** WHAT TO DO **
Your answer should be one number, the count of lines in the entries holding the word "computer".

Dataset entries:
***
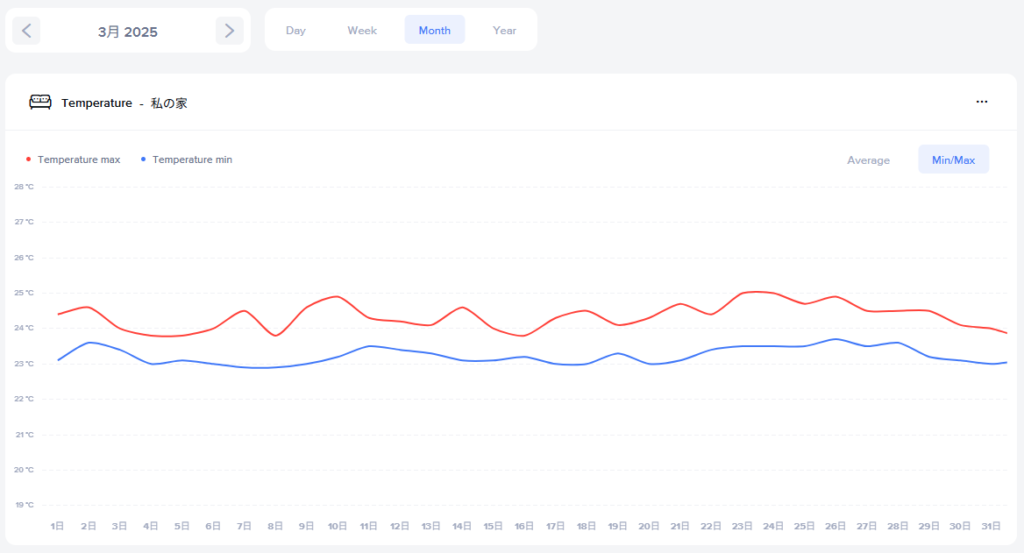Image resolution: width=1024 pixels, height=553 pixels.
Task: Click the sofa icon beside Temperature
Action: (40, 102)
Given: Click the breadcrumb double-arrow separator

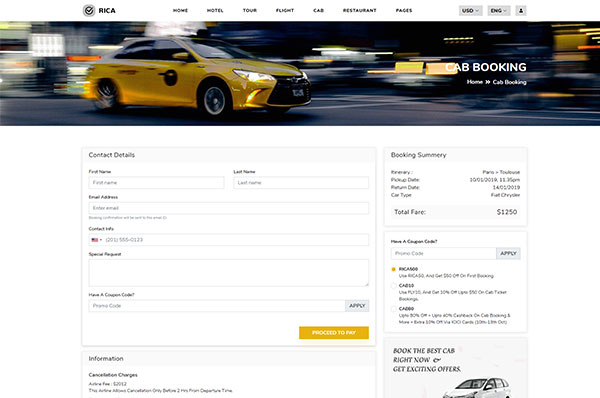Looking at the screenshot, I should tap(488, 82).
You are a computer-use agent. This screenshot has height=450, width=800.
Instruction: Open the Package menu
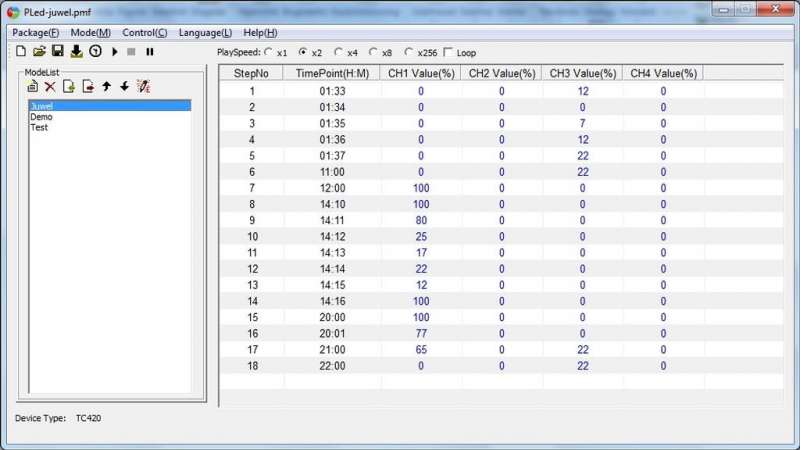[x=35, y=32]
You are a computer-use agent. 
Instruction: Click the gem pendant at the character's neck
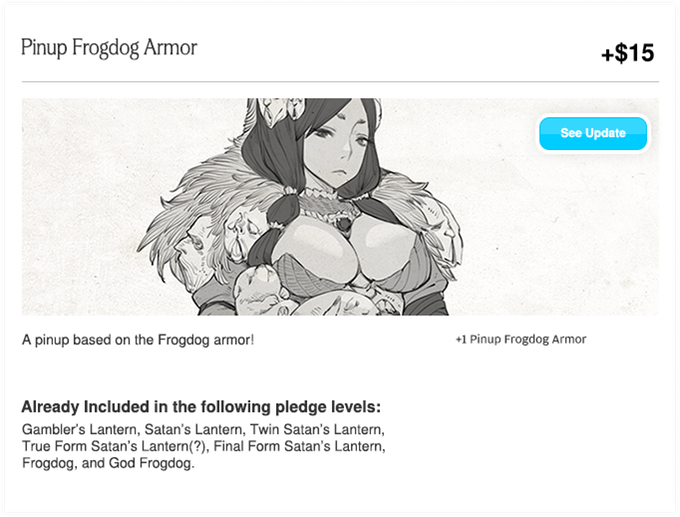[345, 224]
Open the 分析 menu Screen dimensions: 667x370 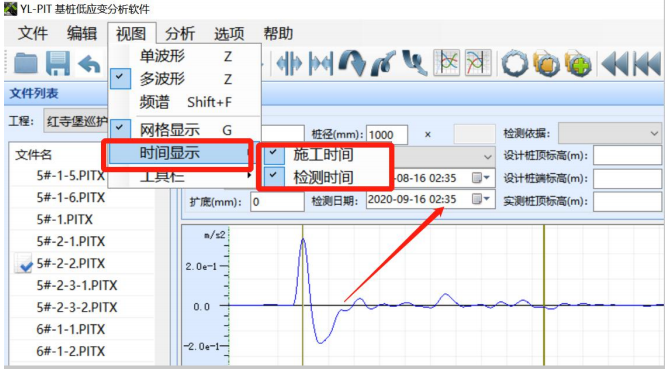(180, 34)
***
** YOUR RESPONSE **
2